WHAT THE TASK REQUIRES => Give back all of the records underneath exactly, with no omissions.

SUPPLIED DATA =>

================================

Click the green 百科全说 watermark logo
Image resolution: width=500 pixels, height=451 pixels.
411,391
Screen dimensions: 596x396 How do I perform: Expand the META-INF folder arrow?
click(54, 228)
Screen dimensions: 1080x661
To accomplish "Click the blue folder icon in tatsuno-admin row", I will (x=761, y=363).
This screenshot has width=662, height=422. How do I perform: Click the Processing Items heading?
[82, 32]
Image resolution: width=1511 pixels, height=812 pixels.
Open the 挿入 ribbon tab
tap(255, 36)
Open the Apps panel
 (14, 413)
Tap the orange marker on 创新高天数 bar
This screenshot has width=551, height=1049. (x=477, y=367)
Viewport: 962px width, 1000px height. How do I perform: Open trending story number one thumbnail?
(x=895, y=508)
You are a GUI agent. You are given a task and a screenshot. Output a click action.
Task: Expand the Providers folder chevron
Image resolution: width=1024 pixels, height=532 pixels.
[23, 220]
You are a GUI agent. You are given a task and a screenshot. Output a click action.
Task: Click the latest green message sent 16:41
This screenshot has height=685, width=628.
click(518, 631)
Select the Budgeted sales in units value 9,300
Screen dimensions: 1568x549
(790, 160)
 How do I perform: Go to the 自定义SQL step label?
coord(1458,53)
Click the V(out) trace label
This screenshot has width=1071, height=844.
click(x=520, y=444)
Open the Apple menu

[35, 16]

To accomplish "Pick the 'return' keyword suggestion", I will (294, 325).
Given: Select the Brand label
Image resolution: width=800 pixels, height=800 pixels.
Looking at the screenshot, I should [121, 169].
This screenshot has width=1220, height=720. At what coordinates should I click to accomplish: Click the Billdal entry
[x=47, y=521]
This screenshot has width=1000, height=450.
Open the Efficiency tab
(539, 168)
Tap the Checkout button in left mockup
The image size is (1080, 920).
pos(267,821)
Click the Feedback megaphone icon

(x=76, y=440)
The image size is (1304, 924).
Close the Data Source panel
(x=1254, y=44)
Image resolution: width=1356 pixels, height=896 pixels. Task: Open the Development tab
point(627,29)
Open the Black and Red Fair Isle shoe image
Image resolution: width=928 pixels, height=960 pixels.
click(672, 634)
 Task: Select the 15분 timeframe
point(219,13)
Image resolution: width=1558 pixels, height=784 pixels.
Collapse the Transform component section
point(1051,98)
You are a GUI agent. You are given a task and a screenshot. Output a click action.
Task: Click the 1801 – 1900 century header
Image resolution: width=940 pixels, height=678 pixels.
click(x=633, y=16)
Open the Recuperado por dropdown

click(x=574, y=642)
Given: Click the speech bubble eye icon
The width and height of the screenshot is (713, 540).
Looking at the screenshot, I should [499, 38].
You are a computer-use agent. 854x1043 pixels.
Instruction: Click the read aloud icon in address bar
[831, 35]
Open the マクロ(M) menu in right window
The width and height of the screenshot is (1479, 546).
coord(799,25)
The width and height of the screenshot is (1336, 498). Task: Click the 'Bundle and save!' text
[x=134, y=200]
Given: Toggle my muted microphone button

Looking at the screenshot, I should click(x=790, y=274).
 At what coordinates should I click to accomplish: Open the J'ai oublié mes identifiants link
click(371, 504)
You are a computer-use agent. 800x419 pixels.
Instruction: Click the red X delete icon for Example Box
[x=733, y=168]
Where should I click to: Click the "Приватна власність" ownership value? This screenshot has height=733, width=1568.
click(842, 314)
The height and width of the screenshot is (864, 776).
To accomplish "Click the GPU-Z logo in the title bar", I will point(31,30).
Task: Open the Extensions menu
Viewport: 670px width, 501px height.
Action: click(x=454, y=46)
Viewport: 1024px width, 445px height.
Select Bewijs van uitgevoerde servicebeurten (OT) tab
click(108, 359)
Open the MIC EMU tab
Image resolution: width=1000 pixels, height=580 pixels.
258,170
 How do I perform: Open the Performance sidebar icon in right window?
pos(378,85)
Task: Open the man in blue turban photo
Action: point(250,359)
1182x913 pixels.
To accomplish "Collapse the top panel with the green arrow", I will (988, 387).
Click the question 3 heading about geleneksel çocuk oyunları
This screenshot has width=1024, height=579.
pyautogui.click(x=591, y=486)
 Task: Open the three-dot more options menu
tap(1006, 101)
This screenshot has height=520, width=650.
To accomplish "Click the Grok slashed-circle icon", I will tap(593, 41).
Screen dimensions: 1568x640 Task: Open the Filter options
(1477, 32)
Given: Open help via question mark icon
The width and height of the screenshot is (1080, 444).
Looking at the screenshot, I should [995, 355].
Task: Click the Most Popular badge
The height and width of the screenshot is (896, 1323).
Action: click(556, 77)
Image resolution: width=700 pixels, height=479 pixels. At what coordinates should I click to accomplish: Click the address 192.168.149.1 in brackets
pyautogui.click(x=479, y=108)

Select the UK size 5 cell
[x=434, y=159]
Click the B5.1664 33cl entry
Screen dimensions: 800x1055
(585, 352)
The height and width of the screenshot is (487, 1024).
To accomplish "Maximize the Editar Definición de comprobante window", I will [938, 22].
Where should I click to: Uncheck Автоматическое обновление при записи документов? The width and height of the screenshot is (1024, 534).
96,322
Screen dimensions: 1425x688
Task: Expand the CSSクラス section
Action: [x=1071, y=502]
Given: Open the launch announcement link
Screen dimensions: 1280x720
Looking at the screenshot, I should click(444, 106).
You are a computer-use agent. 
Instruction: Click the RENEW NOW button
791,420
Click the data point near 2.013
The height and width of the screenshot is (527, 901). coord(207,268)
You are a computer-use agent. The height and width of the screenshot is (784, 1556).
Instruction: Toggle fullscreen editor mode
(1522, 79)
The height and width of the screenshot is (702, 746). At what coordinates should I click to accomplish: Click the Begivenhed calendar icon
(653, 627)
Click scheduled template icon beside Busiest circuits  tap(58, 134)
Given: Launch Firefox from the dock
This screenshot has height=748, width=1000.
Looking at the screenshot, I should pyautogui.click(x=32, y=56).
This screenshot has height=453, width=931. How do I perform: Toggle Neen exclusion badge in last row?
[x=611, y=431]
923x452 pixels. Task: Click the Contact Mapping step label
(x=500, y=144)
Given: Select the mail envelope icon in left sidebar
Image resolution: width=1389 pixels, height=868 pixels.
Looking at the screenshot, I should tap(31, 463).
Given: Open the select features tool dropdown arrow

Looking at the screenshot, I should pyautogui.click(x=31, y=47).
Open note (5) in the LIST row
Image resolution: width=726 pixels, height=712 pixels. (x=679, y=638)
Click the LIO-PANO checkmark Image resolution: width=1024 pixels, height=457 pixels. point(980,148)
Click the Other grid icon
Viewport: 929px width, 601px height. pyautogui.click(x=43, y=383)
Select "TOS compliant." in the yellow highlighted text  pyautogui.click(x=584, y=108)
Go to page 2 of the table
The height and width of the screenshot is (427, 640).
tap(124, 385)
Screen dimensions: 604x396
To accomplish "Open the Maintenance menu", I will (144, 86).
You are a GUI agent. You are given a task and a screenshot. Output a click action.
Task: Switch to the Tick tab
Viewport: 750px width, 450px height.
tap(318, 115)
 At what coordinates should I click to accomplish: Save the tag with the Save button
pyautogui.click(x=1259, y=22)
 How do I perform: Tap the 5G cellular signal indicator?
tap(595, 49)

================================

EXERCISE ANSWER =>
Click the green 百科全说 watermark logo
Image resolution: width=500 pixels, height=451 pixels.
411,391
Screen dimensions: 596x396 How do I perform: Expand the META-INF folder arrow?
click(54, 228)
Screen dimensions: 1080x661
To accomplish "Click the blue folder icon in tatsuno-admin row", I will (x=761, y=363).
This screenshot has width=662, height=422. How do I perform: Click the Processing Items heading?
[82, 32]
Image resolution: width=1511 pixels, height=812 pixels.
Open the 挿入 ribbon tab
tap(255, 36)
Open the Apps panel
 (14, 413)
Tap the orange marker on 创新高天数 bar
This screenshot has width=551, height=1049. (x=477, y=367)
Viewport: 962px width, 1000px height. How do I perform: Open trending story number one thumbnail?
(x=895, y=508)
You are a GUI agent. You are given a task and a screenshot. Output a click action.
Task: Expand the Providers folder chevron
Image resolution: width=1024 pixels, height=532 pixels.
[23, 220]
You are a GUI agent. You are given a task and a screenshot. Output a click action.
Task: Click the latest green message sent 16:41
This screenshot has height=685, width=628.
click(518, 631)
Select the Budgeted sales in units value 9,300
Screen dimensions: 1568x549
(790, 160)
 How do I perform: Go to the 自定义SQL step label?
coord(1458,53)
Click the V(out) trace label
This screenshot has width=1071, height=844.
click(x=520, y=444)
Open the Apple menu

[35, 16]

To accomplish "Pick the 'return' keyword suggestion", I will (294, 325).
Given: Select the Brand label
Image resolution: width=800 pixels, height=800 pixels.
Looking at the screenshot, I should [121, 169].
This screenshot has width=1220, height=720. At what coordinates should I click to accomplish: Click the Billdal entry
[x=47, y=521]
This screenshot has width=1000, height=450.
Open the Efficiency tab
(539, 168)
Tap the Checkout button in left mockup
The image size is (1080, 920).
pos(267,821)
Click the Feedback megaphone icon

(x=76, y=440)
The image size is (1304, 924).
Close the Data Source panel
(x=1254, y=44)
Image resolution: width=1356 pixels, height=896 pixels. Task: Open the Development tab
point(627,29)
Open the Black and Red Fair Isle shoe image
Image resolution: width=928 pixels, height=960 pixels.
click(672, 634)
 Task: Select the 15분 timeframe
point(219,13)
Image resolution: width=1558 pixels, height=784 pixels.
Collapse the Transform component section
point(1051,98)
You are a GUI agent. You are given a task and a screenshot. Output a click action.
Task: Click the 1801 – 1900 century header
Image resolution: width=940 pixels, height=678 pixels.
click(x=633, y=16)
Open the Recuperado por dropdown

click(x=574, y=642)
Given: Click the speech bubble eye icon
The width and height of the screenshot is (713, 540).
Looking at the screenshot, I should [499, 38].
You are a computer-use agent. 854x1043 pixels.
Instruction: Click the read aloud icon in address bar
[831, 35]
Open the マクロ(M) menu in right window
The width and height of the screenshot is (1479, 546).
coord(799,25)
The width and height of the screenshot is (1336, 498). Task: Click the 'Bundle and save!' text
[x=134, y=200]
Given: Toggle my muted microphone button

Looking at the screenshot, I should click(x=790, y=274).
 At what coordinates should I click to accomplish: Open the J'ai oublié mes identifiants link
click(371, 504)
You are a computer-use agent. 800x419 pixels.
Instruction: Click the red X delete icon for Example Box
[x=733, y=168]
Where should I click to: Click the "Приватна власність" ownership value? This screenshot has height=733, width=1568.
click(842, 314)
The height and width of the screenshot is (864, 776).
To accomplish "Click the GPU-Z logo in the title bar", I will point(31,30).
Task: Open the Extensions menu
Viewport: 670px width, 501px height.
Action: click(x=454, y=46)
Viewport: 1024px width, 445px height.
Select Bewijs van uitgevoerde servicebeurten (OT) tab
click(108, 359)
Open the MIC EMU tab
Image resolution: width=1000 pixels, height=580 pixels.
258,170
 How do I perform: Open the Performance sidebar icon in right window?
pos(378,85)
Task: Open the man in blue turban photo
Action: point(250,359)
1182x913 pixels.
To accomplish "Collapse the top panel with the green arrow", I will (988, 387).
Click the question 3 heading about geleneksel çocuk oyunları
This screenshot has width=1024, height=579.
pyautogui.click(x=591, y=486)
 Task: Open the three-dot more options menu
tap(1006, 101)
This screenshot has height=520, width=650.
To accomplish "Click the Grok slashed-circle icon", I will tap(593, 41).
Screen dimensions: 1568x640 Task: Open the Filter options
(1477, 32)
Given: Open help via question mark icon
The width and height of the screenshot is (1080, 444).
Looking at the screenshot, I should [995, 355].
Task: Click the Most Popular badge
The height and width of the screenshot is (896, 1323).
Action: click(556, 77)
Image resolution: width=700 pixels, height=479 pixels. At what coordinates should I click to accomplish: Click the address 192.168.149.1 in brackets
pyautogui.click(x=479, y=108)

Select the UK size 5 cell
[x=434, y=159]
Click the B5.1664 33cl entry
Screen dimensions: 800x1055
(585, 352)
The height and width of the screenshot is (487, 1024).
To accomplish "Maximize the Editar Definición de comprobante window", I will [938, 22].
Where should I click to: Uncheck Автоматическое обновление при записи документов? The width and height of the screenshot is (1024, 534).
96,322
Screen dimensions: 1425x688
Task: Expand the CSSクラス section
Action: [x=1071, y=502]
Given: Open the launch announcement link
Screen dimensions: 1280x720
Looking at the screenshot, I should click(444, 106).
You are a computer-use agent. 
Instruction: Click the RENEW NOW button
791,420
Click the data point near 2.013
The height and width of the screenshot is (527, 901). coord(207,268)
You are a computer-use agent. The height and width of the screenshot is (784, 1556).
Instruction: Toggle fullscreen editor mode
(1522, 79)
The height and width of the screenshot is (702, 746). At what coordinates should I click to accomplish: Click the Begivenhed calendar icon
(653, 627)
Click scheduled template icon beside Busiest circuits  tap(58, 134)
Given: Launch Firefox from the dock
This screenshot has height=748, width=1000.
Looking at the screenshot, I should pyautogui.click(x=32, y=56).
This screenshot has height=453, width=931. How do I perform: Toggle Neen exclusion badge in last row?
[x=611, y=431]
923x452 pixels. Task: Click the Contact Mapping step label
(x=500, y=144)
Given: Select the mail envelope icon in left sidebar
Image resolution: width=1389 pixels, height=868 pixels.
Looking at the screenshot, I should tap(31, 463).
Given: Open the select features tool dropdown arrow

Looking at the screenshot, I should pyautogui.click(x=31, y=47).
Open note (5) in the LIST row
Image resolution: width=726 pixels, height=712 pixels. (x=679, y=638)
Click the LIO-PANO checkmark Image resolution: width=1024 pixels, height=457 pixels. point(980,148)
Click the Other grid icon
Viewport: 929px width, 601px height. pyautogui.click(x=43, y=383)
Select "TOS compliant." in the yellow highlighted text  pyautogui.click(x=584, y=108)
Go to page 2 of the table
The height and width of the screenshot is (427, 640).
tap(124, 385)
Screen dimensions: 604x396
To accomplish "Open the Maintenance menu", I will (144, 86).
You are a GUI agent. You are given a task and a screenshot. Output a click action.
Task: Switch to the Tick tab
Viewport: 750px width, 450px height.
tap(318, 115)
 At what coordinates should I click to accomplish: Save the tag with the Save button
pyautogui.click(x=1259, y=22)
 How do I perform: Tap the 5G cellular signal indicator?
tap(595, 49)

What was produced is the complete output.